# Joint multimodal variational autoencoder (JMVAE, using the VAE class)

In [1]:
from __future__ import print_function
import torch
import torch.utils.data
from torch import nn, optim
from torch.nn import functional as F
from torchvision import datasets, transforms
from torchvision.utils import save_image
from tensorboardX import SummaryWriter

from tqdm import tqdm

batch_size = 128
epochs = 10
seed = 1
torch.manual_seed(seed)

if torch.cuda.is_available():
    device = "cuda"
else:
    device = "cpu"

In [2]:
root = '../data'
transform = transforms.Compose([transforms.ToTensor(),
                                transforms.Lambda(lambd=lambda x: x.view(-1))])
kwargs = {'batch_size': batch_size, 'num_workers': 1, 'pin_memory': True}

train_loader = torch.utils.data.DataLoader(
    datasets.MNIST(root=root, train=True, transform=transform, download=True),
    shuffle=True, **kwargs)
test_loader = torch.utils.data.DataLoader(
    datasets.MNIST(root=root, train=False, transform=transform),
    shuffle=False, **kwargs)

In [3]:
from pixyz.distributions import Normal, Bernoulli, Categorical
from pixyz.losses import KullbackLeibler, StochasticReconstructionLoss
from pixyz.models import VAE

In [4]:
x_dim = 784
y_dim = 10
z_dim = 64


# inference model q(z|x,y)
class Inference(Normal):
    def __init__(self):
        super(Inference, self).__init__(cond_var=["x","y"], var=["z"], name="q")

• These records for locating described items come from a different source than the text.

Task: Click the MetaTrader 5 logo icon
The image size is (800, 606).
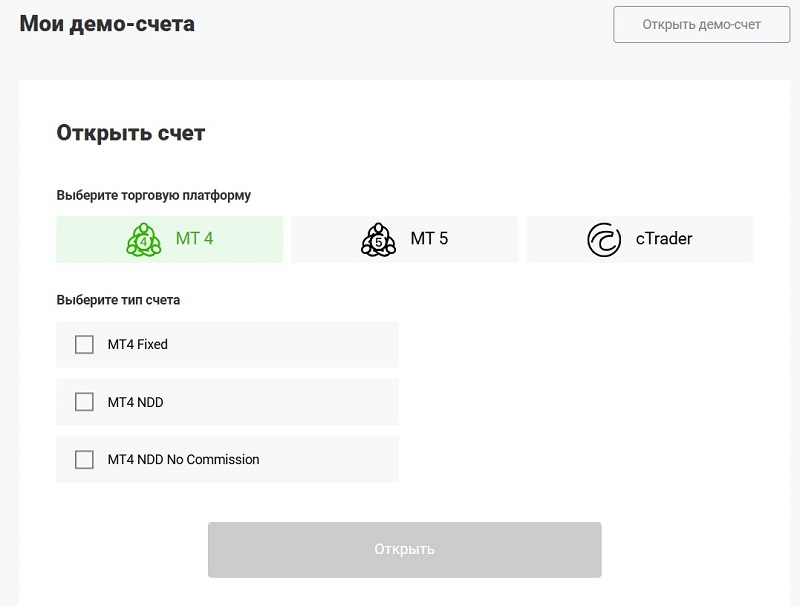Action: pyautogui.click(x=378, y=240)
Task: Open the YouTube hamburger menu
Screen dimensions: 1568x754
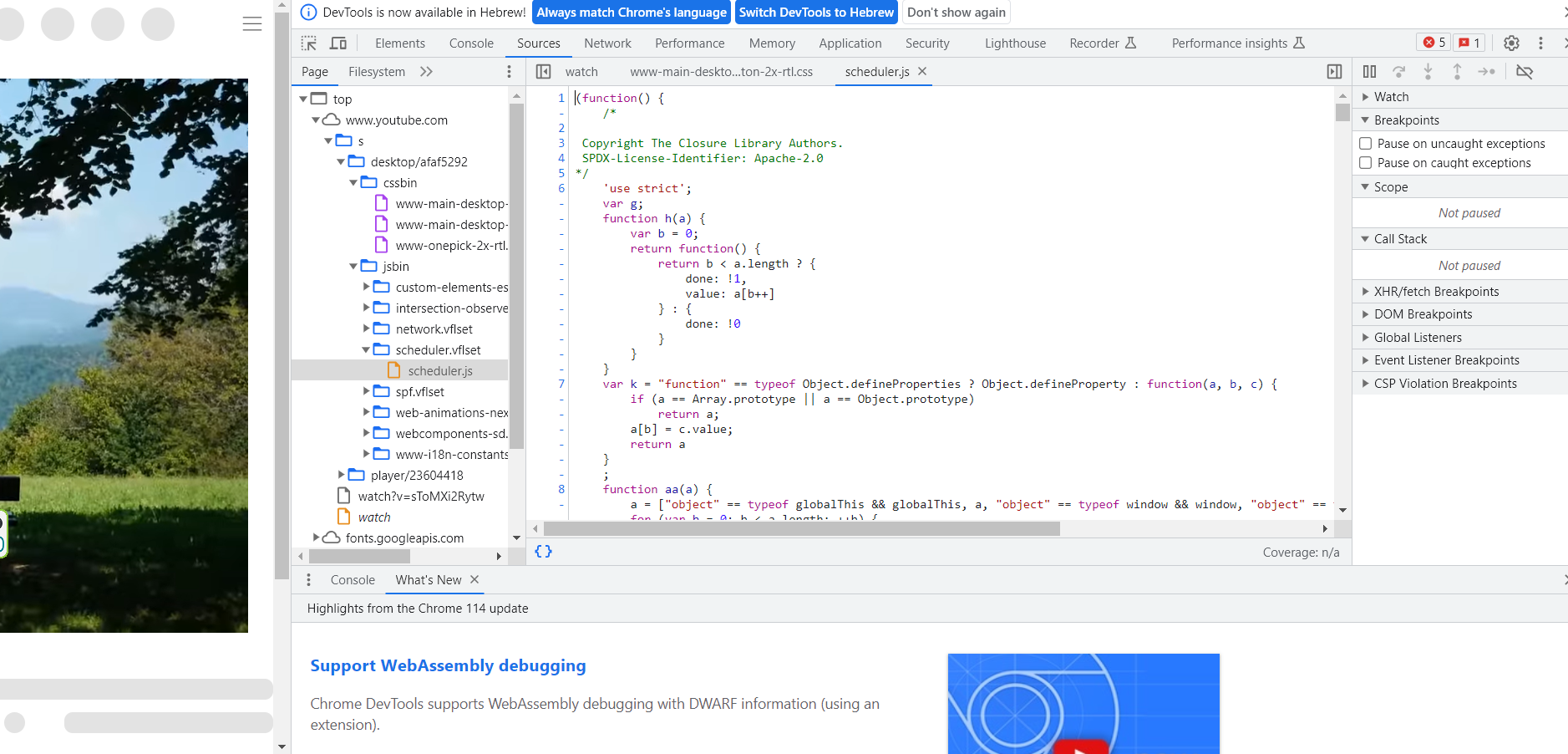Action: tap(252, 24)
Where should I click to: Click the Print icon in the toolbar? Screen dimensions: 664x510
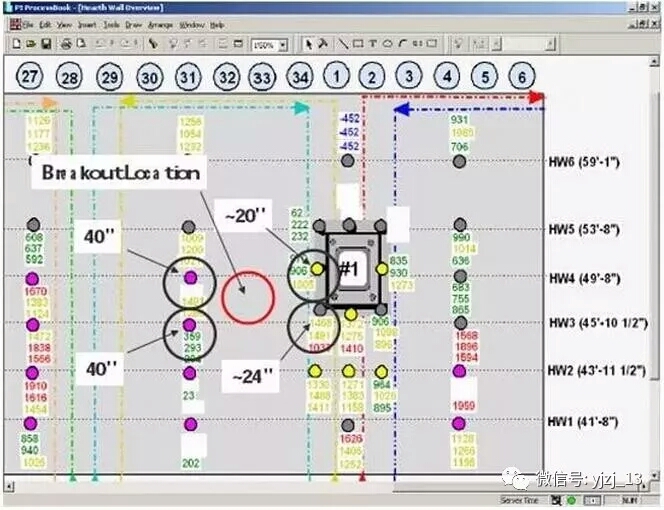(x=66, y=44)
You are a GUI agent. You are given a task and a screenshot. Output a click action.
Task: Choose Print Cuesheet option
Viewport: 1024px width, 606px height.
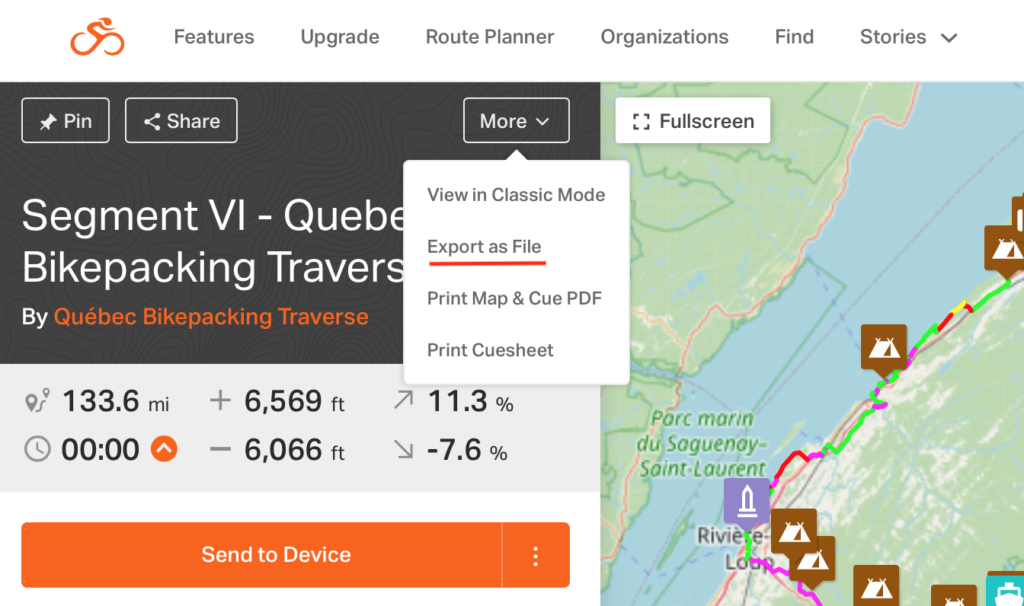pos(490,350)
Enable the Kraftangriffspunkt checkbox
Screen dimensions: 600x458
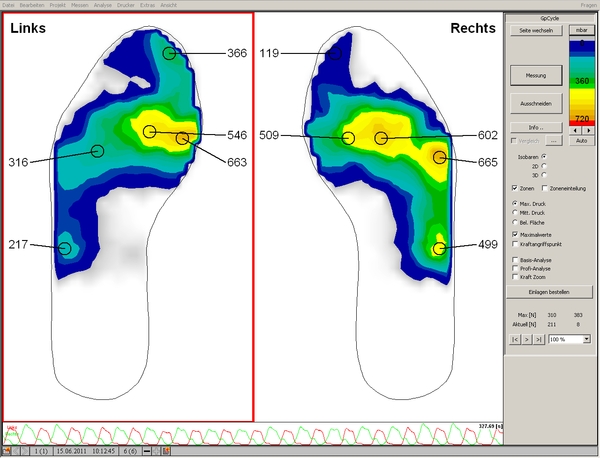pos(514,243)
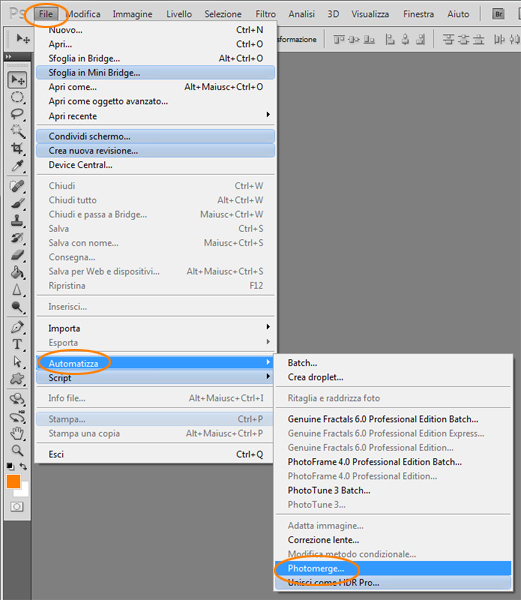The height and width of the screenshot is (600, 521).
Task: Select the Zoom magnifier tool
Action: pyautogui.click(x=17, y=450)
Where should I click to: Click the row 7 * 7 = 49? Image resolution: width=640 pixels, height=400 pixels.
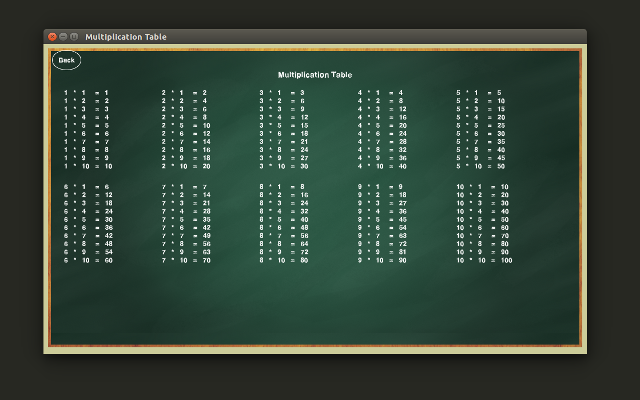(x=186, y=236)
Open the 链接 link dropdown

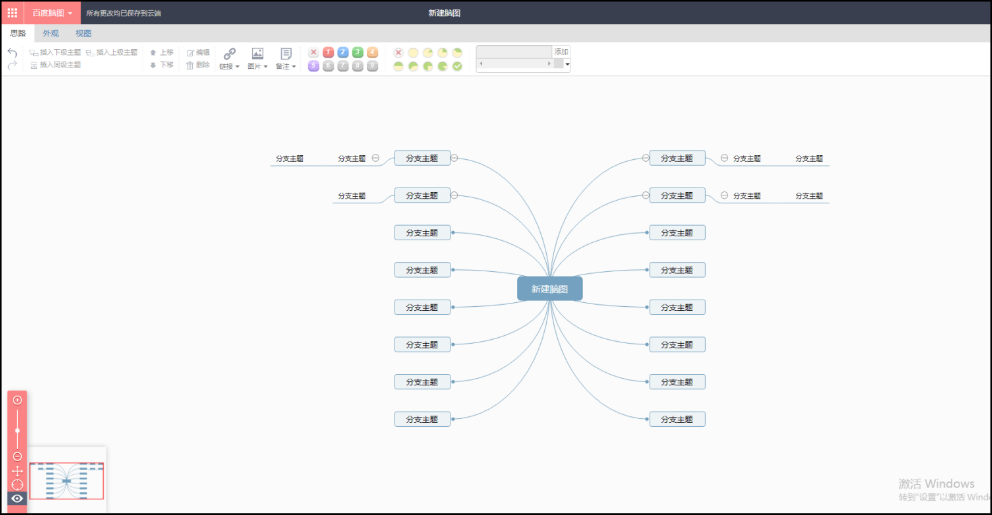(x=229, y=58)
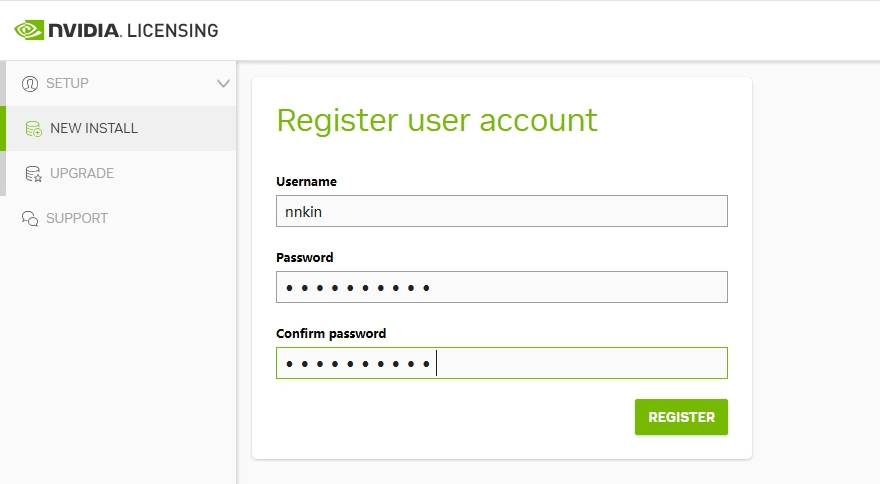The image size is (880, 484).
Task: Open the SETUP sidebar section label
Action: pos(67,83)
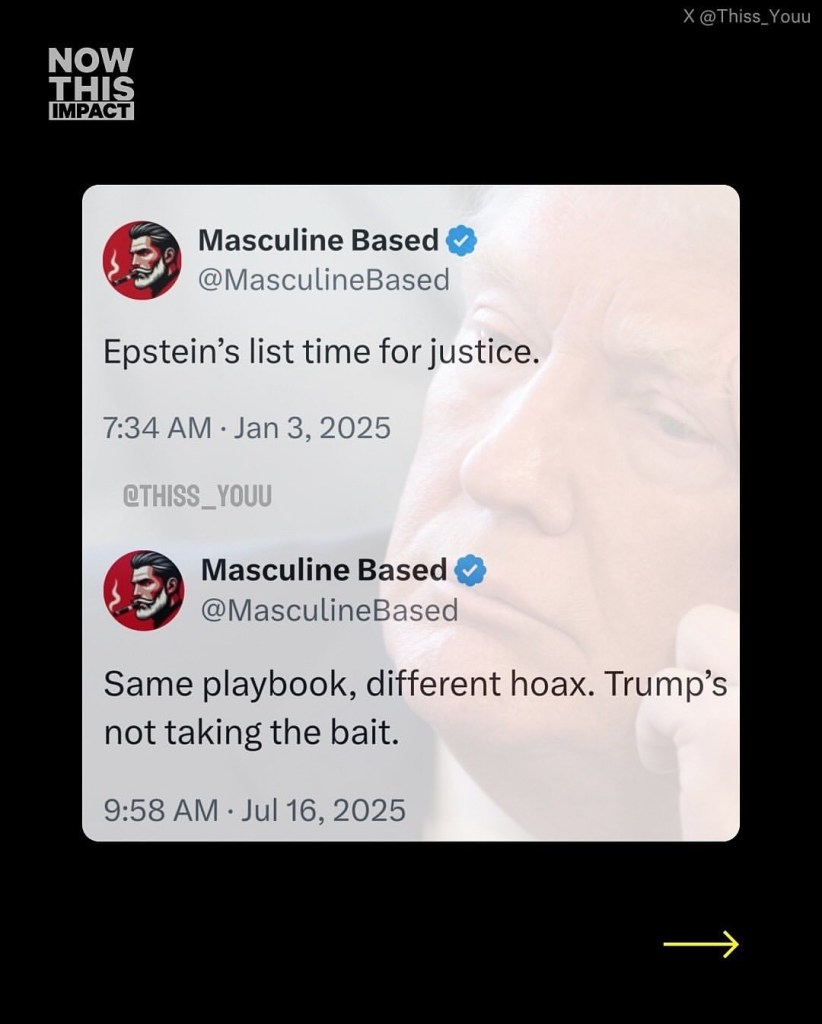Click the @MasculineBased handle above Same playbook tweet
822x1024 pixels.
tap(329, 609)
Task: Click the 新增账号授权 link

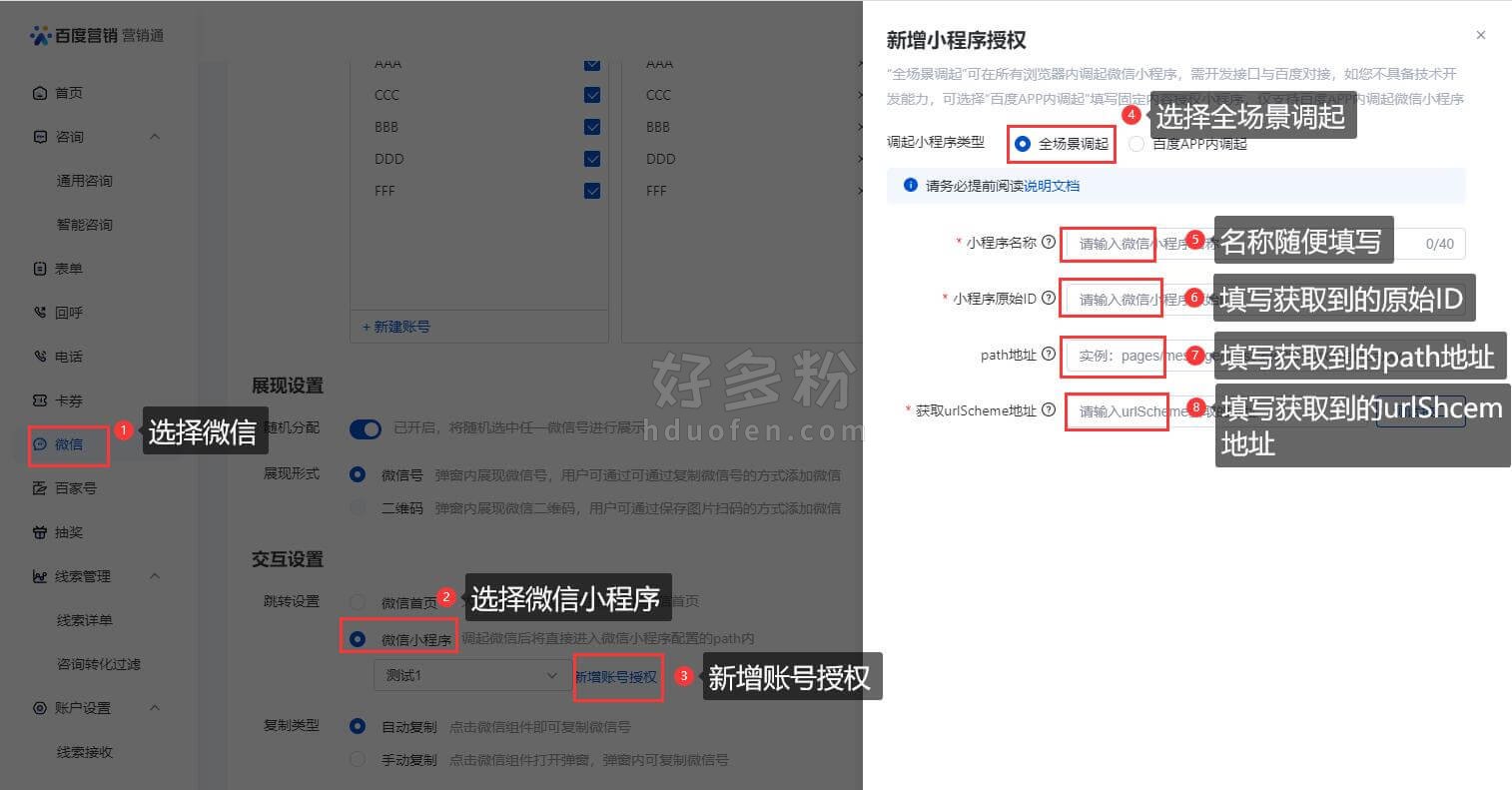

        self.fc1 = nn.Linear(x_dim+y_dim, 512)
        self.fc2 = nn.Linear(512, 512)
        self.fc31 = nn.Linear(512, z_dim)
        self.fc32 = nn.Linear(512, z_dim)

    def forward(self, x, y):
        h = F.relu(self.fc1(torch.cat([x, y], 1)))
        h = F.relu(self.fc2(h))        
        return {"loc": self.fc31(h), "scale": F.softplus(self.fc32(h))}
    
# inference model q(z|x)
class InferenceX(Normal):
    def __init__(self):
        super(InferenceX, self).__init__(cond_var=["x"], var=["z"], name="q")

        self.fc1 = nn.Linear(x_dim, 512)
        self.fc2 = nn.Linear(512, 512)
        self.fc31 = nn.Linear(512, z_dim)
        self.fc32 = nn.Linear(512, z_dim)

    def forward(self, x):
        h = F.relu(self.fc1(x))
        h = F.relu(self.fc2(h))        
        return {"loc": self.fc31(h), "scale": F.softplus(self.fc32(h))}
    
# inference model q(z|y)
class InferenceY(Normal):
    def __init__(self):
        super(InferenceY, self).__init__(cond_var=["y"], var=["z"], name="q")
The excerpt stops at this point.